# DESCRIPTION OF THE TASK:
Render every line of the entries below as a Markdown table with the columns "No." and "Text". Number the rows, skip blank lines, and leave the pictures out.

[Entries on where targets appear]
+---+

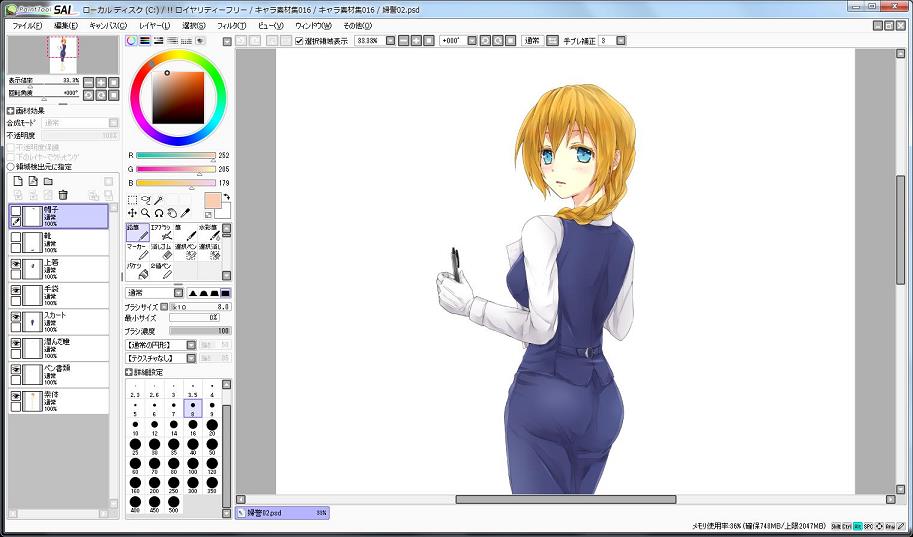Delete layer using the trash icon
Viewport: 913px width, 537px height.
(62, 195)
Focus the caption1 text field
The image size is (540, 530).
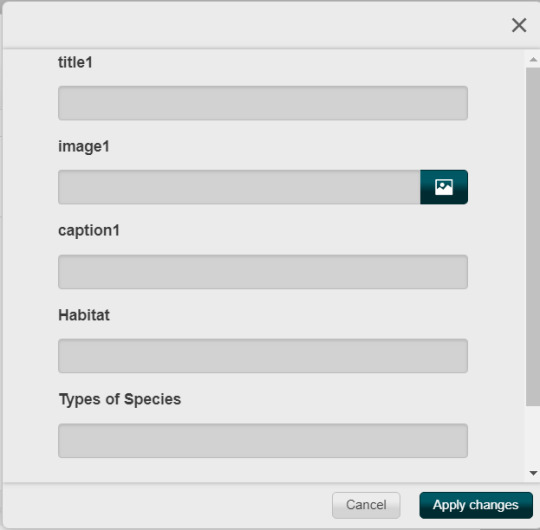click(263, 272)
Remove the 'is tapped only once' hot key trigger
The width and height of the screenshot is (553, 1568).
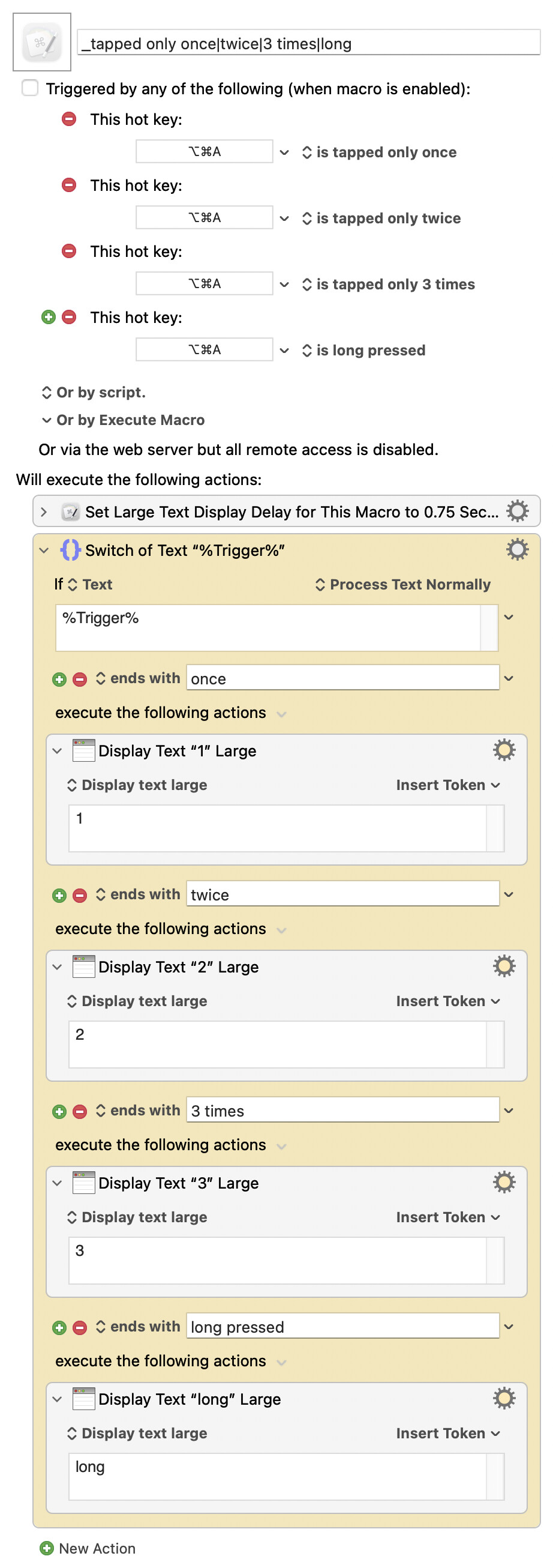70,119
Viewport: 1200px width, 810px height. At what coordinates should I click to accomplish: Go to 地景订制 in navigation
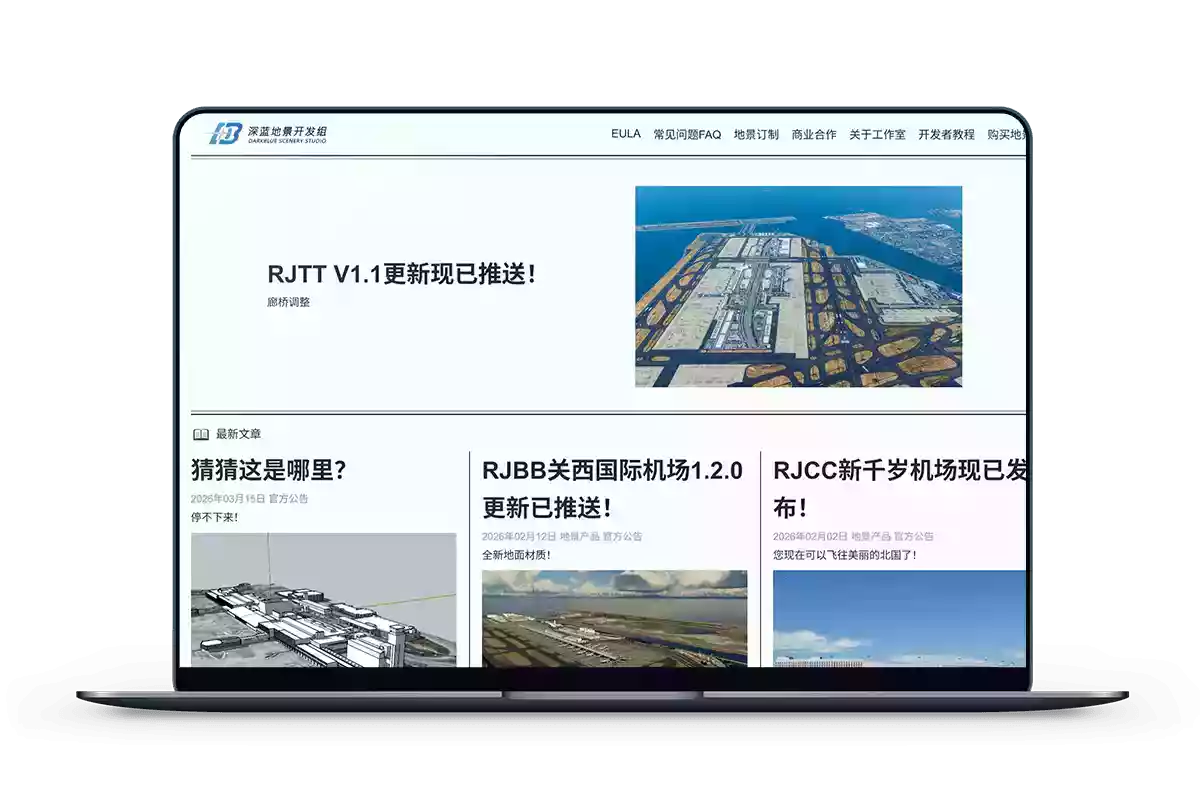click(756, 135)

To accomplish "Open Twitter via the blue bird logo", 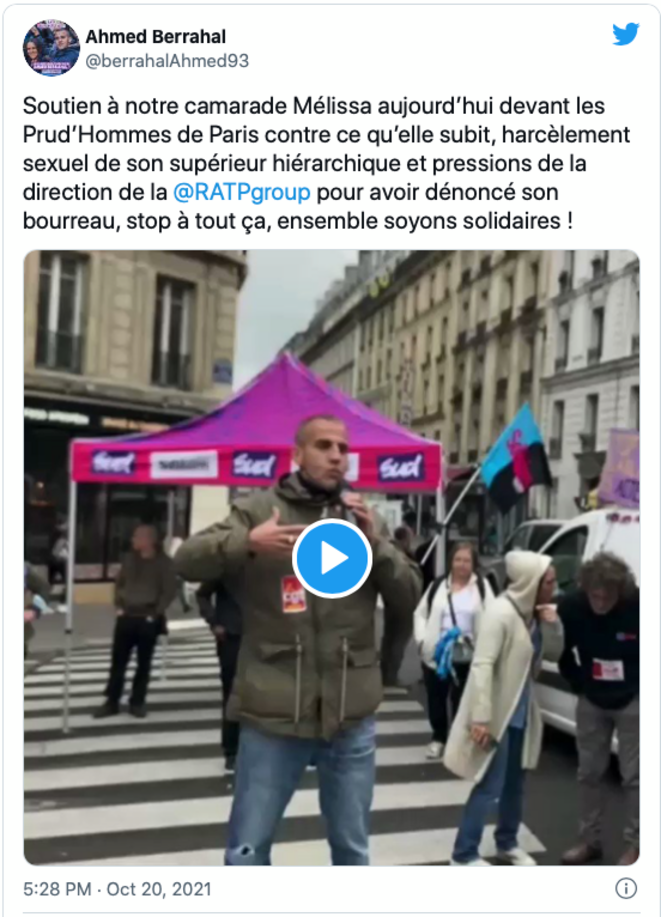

+---+

# SOLUTION TO THIS PROBLEM:
| No. | Text |
|---|---|
| 1 | Delete layer using the trash icon |
| 2 | Viewport: 913px width, 537px height. |
| 3 | (62, 195) |
| 4 | Focus the caption1 text field |
| 5 | The image size is (540, 530). |
| 6 | click(263, 272) |
| 7 | Remove the 'is tapped only once' hot key trigger |
| 8 | The width and height of the screenshot is (553, 1568). |
| 9 | 70,119 |
| 10 | Viewport: 1200px width, 810px height. At what coordinates should I click to accomplish: Go to 地景订制 in navigation |
| 11 | click(756, 135) |
| 12 | To accomplish "Open Twitter via the blue bird logo",  |